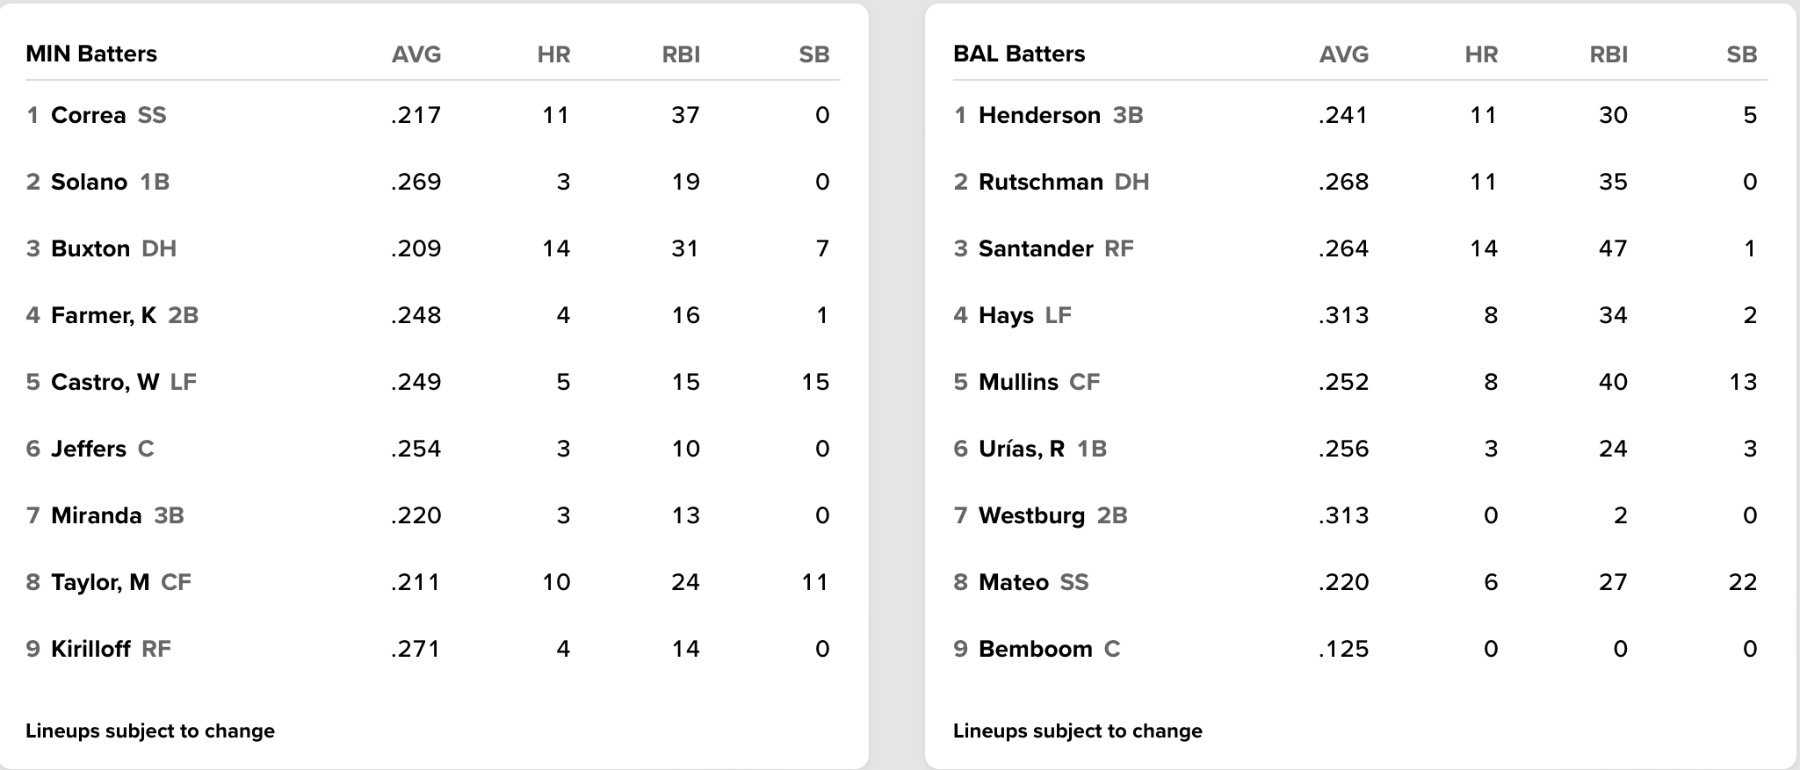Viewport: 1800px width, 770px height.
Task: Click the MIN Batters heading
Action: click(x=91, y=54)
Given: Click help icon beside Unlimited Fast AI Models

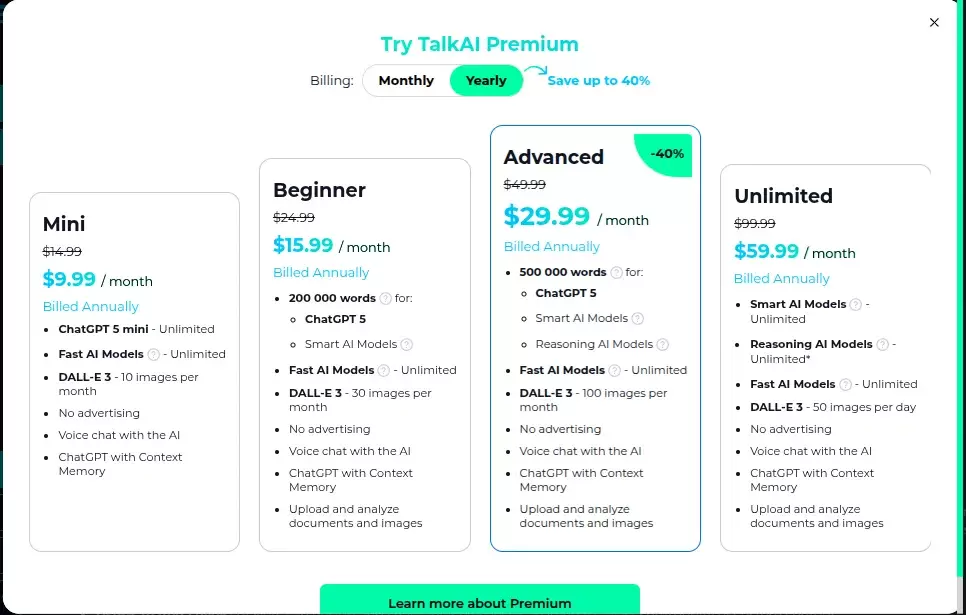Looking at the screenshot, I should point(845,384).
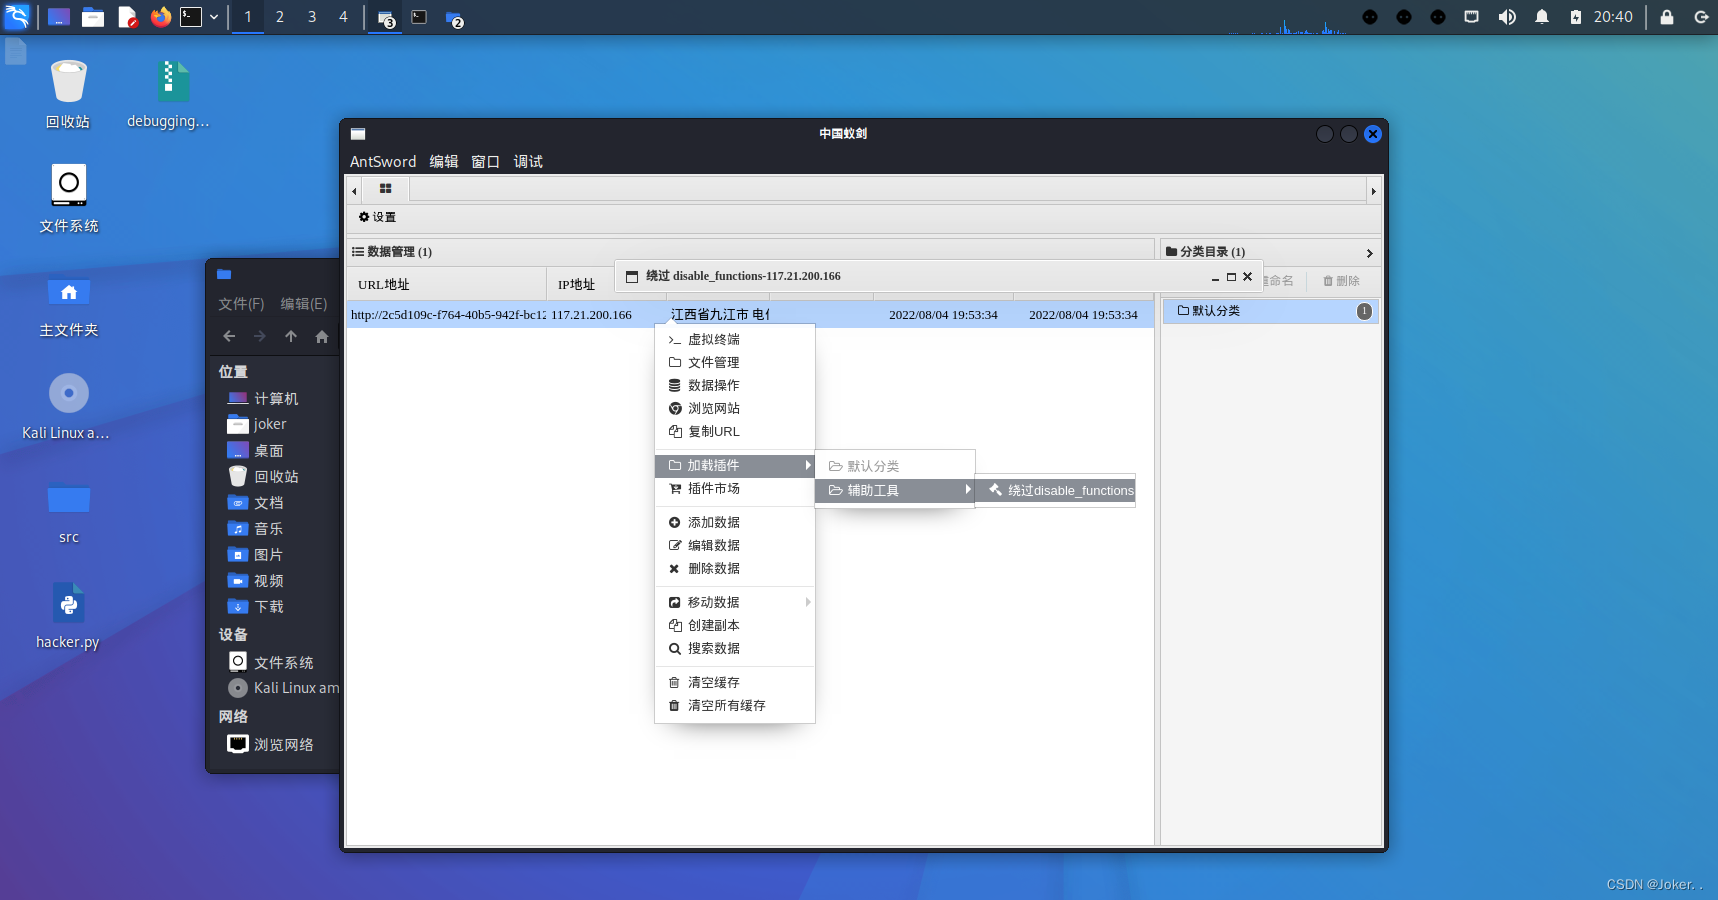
····················
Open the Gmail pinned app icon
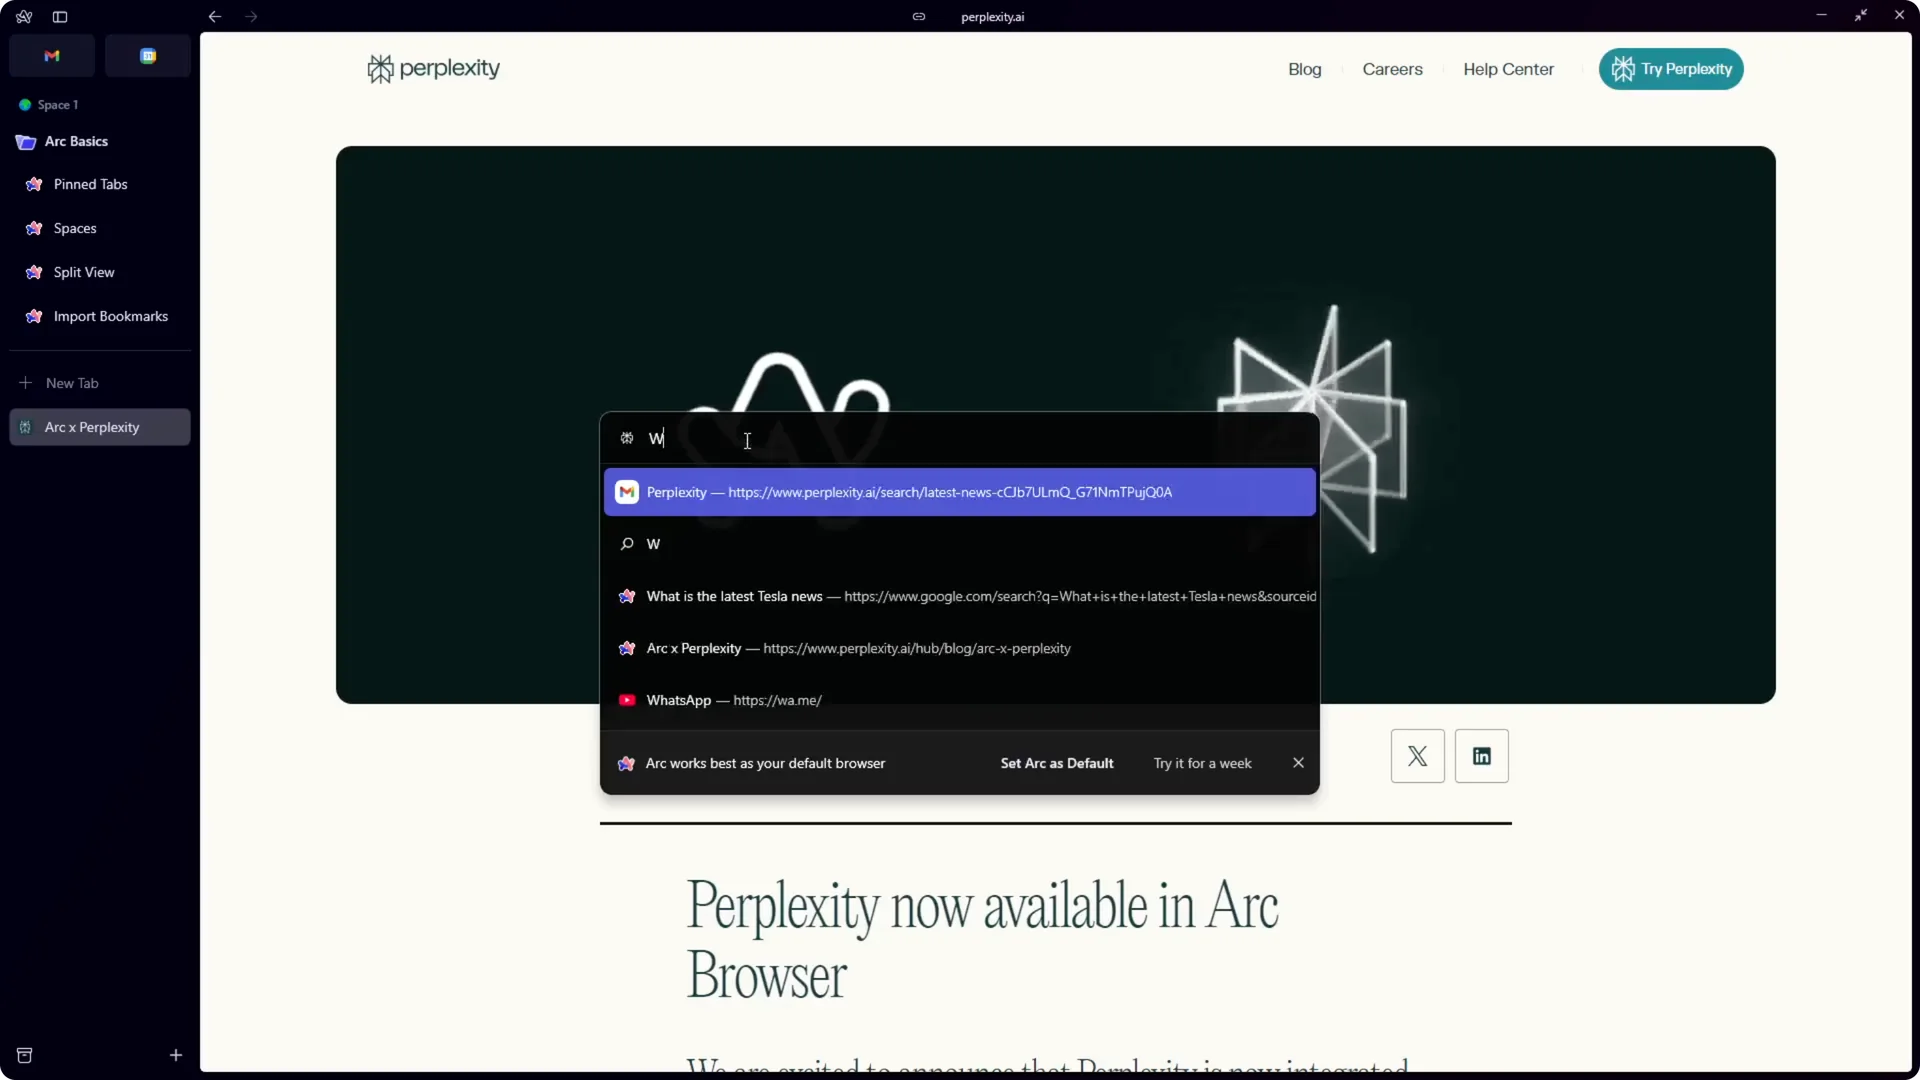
····················
▸ YOUR OBJECTIVE:
Reproduce everything in the material from the line containing "Viewport: 1800px width, 770px height." down to the line containing "Looking at the", with both of those lines included. Leave the pictures out of your answer.

▸ COMPLETED TASK:
Viewport: 1800px width, 770px height.
Task: Click the MIN Batters heading
Action: click(x=91, y=54)
Given: Click help icon beside Unlimited Fast AI Models

Looking at the screenshot, I should point(845,384).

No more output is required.